I relieved Krogg of his weapon and tossed
him into the Muskingum.
“Everything,” the Rev. said.
“Ever since you left, things have been happening at the institution.
It’s like you left something behind that’s giving people
the ability to make their sicknesses a reality. It was chaos for the
longest time, but then there was an uprising and everyone escaped. The
only way I can think to end it: I have to kill you.” The Rev.
put up his dukes like a boxer from 1908. I was just waiting for him
to say something like “Have at you!”
That would have been a kick.
I punched him in the face and he went down
like a clown on stilts. I punched him a few more times just to get the
point across, when I heard another prayer coming through.
Dear Sheos,
Can you save those poor people I’m seeing on the news. I think
the town’s name is Marietta, OH. They’re under attack!
Concerned |
Connie…
I wanted to tell Connie-cerned that this
time I actually could. That I could help out for once, but something
came down from the sky that let me know that things were about to get
much, much worse.

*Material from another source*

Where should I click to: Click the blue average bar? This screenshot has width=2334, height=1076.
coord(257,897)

It was Rabies. He landed on the bridge like he was
Superman, said not to worry, that he’d come to help, and flew
off again. He got about two-hundred feet off the ground before he started
to glow.
“Shit,” I said and tossed the
Rev. into the Muskingum before diving off myself to join him. By the
time I had splashed into the water, Rabies detonated himself. Before
that moment, only a group of structures in the town were completely
compromised, but after, all of the small town was burning in my name,
thanks to a god that liked to jump into the action headfirst.
The Rev. and I washed up onto the shore closest
to Virginia St. The Rev. was dead, but his spirit was already standing
on the shore waiting for me to let go of the body. When Death showed
up, I told him to pass up the Rev. and collect all the rest.
“I can’t just skip him,”
Death said.
“Sure you can,” I said. “With
the right motivation, you can do anything.”

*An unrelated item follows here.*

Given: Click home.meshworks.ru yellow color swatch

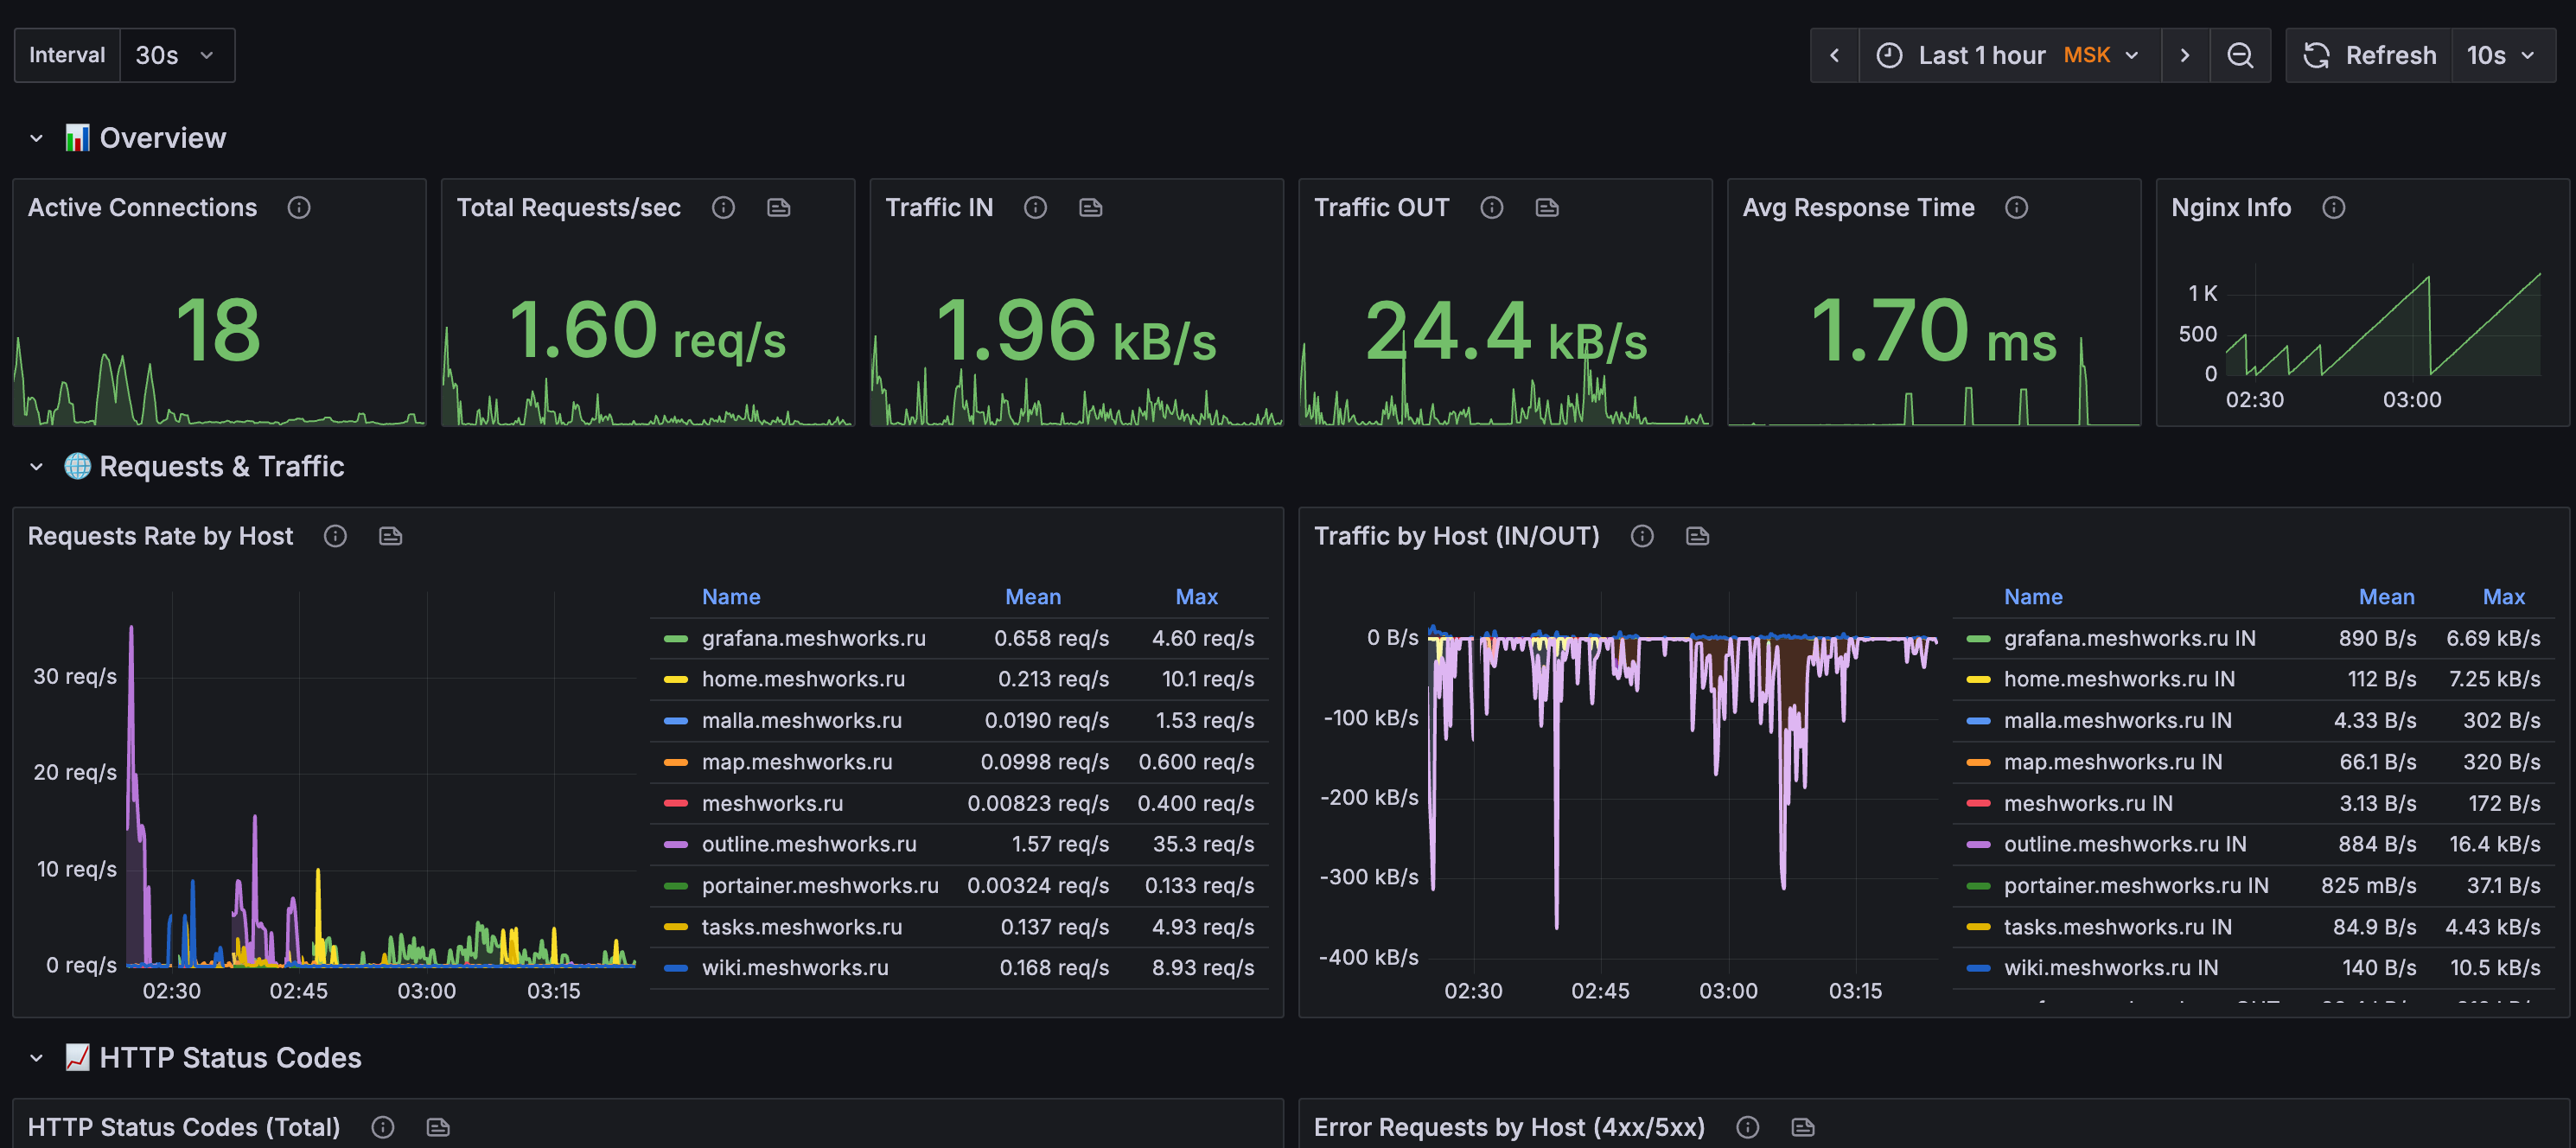Looking at the screenshot, I should (676, 679).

“Since you’re having a rough
night, I won’t remind you of what happened in Hilton Head.”
“And since I’m tired, I won’t
shove my foot up your cloak.”
Death sighed and walked away, picking up
random souls as he got closer to the town.
We were left alone. The Rev. wouldn’t
shut up. Lucifer came and joined us.
“All those people died because of me
tonight,” I said. Sure, I hated humans, they were annoying little
shits, but that didn’t mean I wanted to be the cause of their
mass demise.
“People die for gods all the time,”
Lucifer said, trying to put me at ease. It wasn’t working. “I
took care of the spider-baby.”
“Thanks,” I said. “Any
signs of Rabies?”
Lucifer shook his head.
“Probably for the best.”
I was lost. Didn’t know where I would
go next or what I would do. I stood up, yanking the Rev. up with me.
“Thanks for coming and trying to help,”
I told Lucifer.
“Sorry I didn’t make it in time.”
“Don’t beat yourself up over
it,” I said.
“Where are you going to go?”
The Rev. perked up at this question. He,
too, was curious where I was dragging him.
I thought about all the patients that were in that place that may have
been effected by my presence, by my leaking influence over time, reality,
and ability. I was like radiation. I thought about all the files in
all the cabinets that would lead me to their whereabouts and how I might
be able to strip them of any alterations that my just being around them
for so long may have caused.
Of course, I didn’t let any of that
slip. Instead, I just said four little words: “Back to Cedar Hills.”